His young family crisscrossed the continent, living in hotels, packing for warm weather and repacking for cold. Daddy kept getting transferred at work; that was all. He took shifts for the Seattle Thunderbirds, the Las Vegas Wranglers, the Lowell Lock Monsters, the San Antonio Rampage, the Lowell Lock Monsters again, the Omaha Ak-Sar-Ben Knights, the Quad City Flames, the Las Vegas Wranglers again and the Chicago Wolves.
"When you're picked in the first round, you're expected to make it sooner," said Scott Allen, a coach who supervised Krahn on several of those squads. "He hid it well, probably to a downfall, because that stuff will weigh on a person's mind."
Teammates moved on; Krahn stayed behind. On the road he sat alone in hotel rooms. At home he stared at hockey games on cable TV.

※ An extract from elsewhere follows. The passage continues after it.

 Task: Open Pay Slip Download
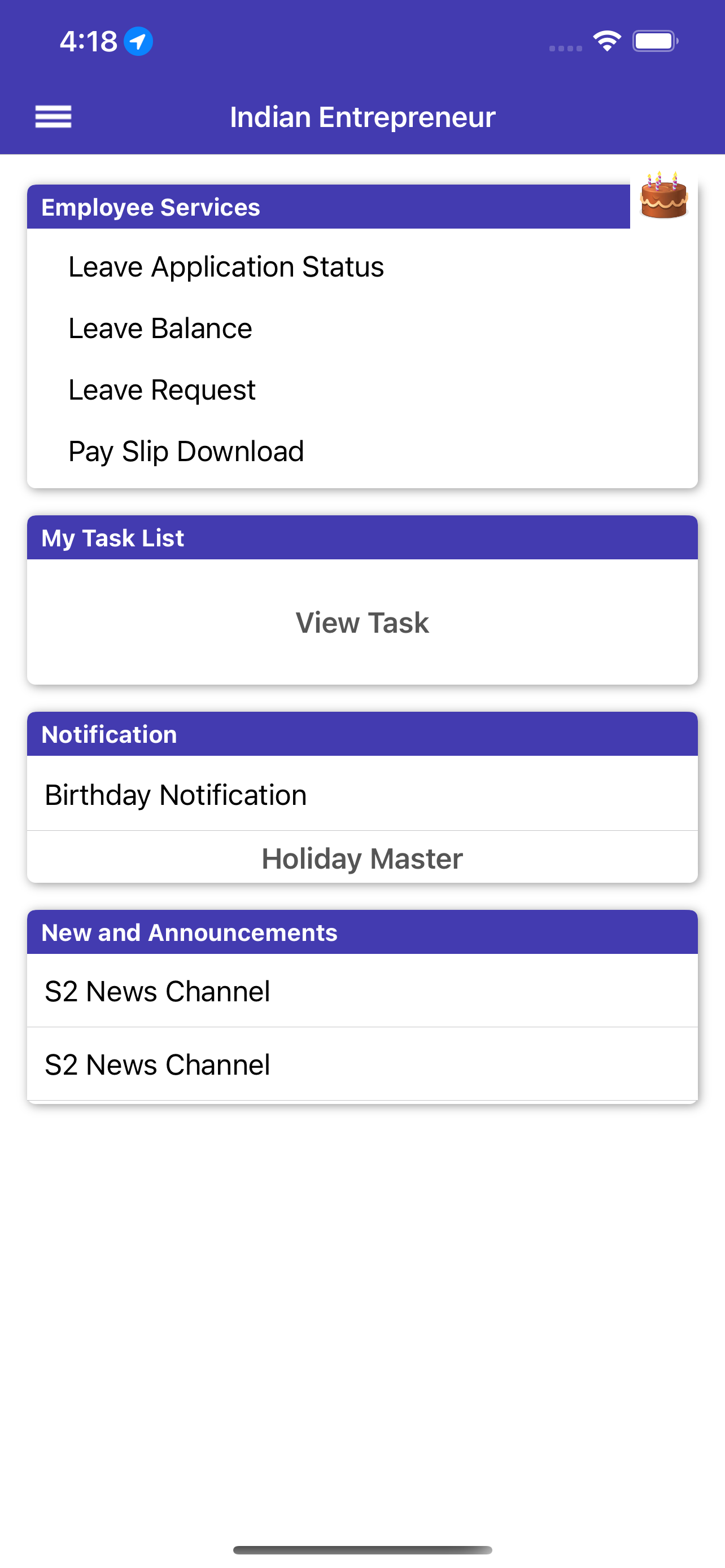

"I wasn't able to check it at the door," Krahn said. "Hockey affected everything I did. If hockey wasn't going well, I was a jerk to the wife and kids. I had the hockey package, and I'd watch it every day, then go play it. Overload. Paralysis by analysis, ya know?"

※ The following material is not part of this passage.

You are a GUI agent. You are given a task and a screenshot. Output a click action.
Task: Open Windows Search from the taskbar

He saw a psychologist. It helped, a little. Then he blew out his knee, again. After another surgery, he told himself not to hurry so much. His work improved.
Precinct captains are measured by homicide statistics, lawyers by billable hours and teachers by standardized test scores. For Krahn, a job opening in Dallas coincided with an uptick to 0.917 in a personal statistic called "save percentage."
So it was that on Valentine's Day 2009, a Saturday night heralded by Mayor Richard M. Daley as "Hockey Weekend in Chicago," before a capacity crowd of 22,704 at the United Center, Krahn stepped onto the ice to represent the Dallas Stars in the final period of a regular-season game in the National Hockey League. He was 26 years old. In a span of 20 minutes, the Chicago Blackhawks, idols of his childhood, took nine shots. Brent Krahn, goalie, missed three of them.
Now traffic slowed outside the Cedar Park Center.
"Man, a lot of people want free blankets tonight," Krahn said. Since that disastrous performance in Chicago, he had signed a $105,000 contract for one season with the minor league Texas Stars, winning 10 of 12 games, stopping 385 shots and earning an invitation to the minor league All-Star Game.
Then he had developed a hernia. For a goalie trying not to hurry, time was running out. He had surgery on Christmas Eve.
On this game night in January, Krahn parked his Navigator, walked to a service entrance, climbed the back stairs and sat in the press box next to another injured player. His coffee was turning cold from the milk.
Soon the lights of the arena dimmed. A strobe flashed. An announcer introduced the players and people cheered. There were fights and power plays and cheerleader interludes, but Krahn fixed his gaze on the goalie, watching where he stood, how he stood, how he came out to challenge the puck, how he held his head.
"Oh, good save!" Krahn called. The man making the saves was a year younger, his main rival for the big promotion to Dallas. But from this vantage, Krahn seemed only to see another kid from the prairies of western Canada, all grown up and running out of time, hidden behind a cage mask and helmet, weighed down with elbow, shin and shoulder pads, teetering on ice skates in front of 6,863 people at an indoor rink in Texas, following a dream, trying to be the goalie.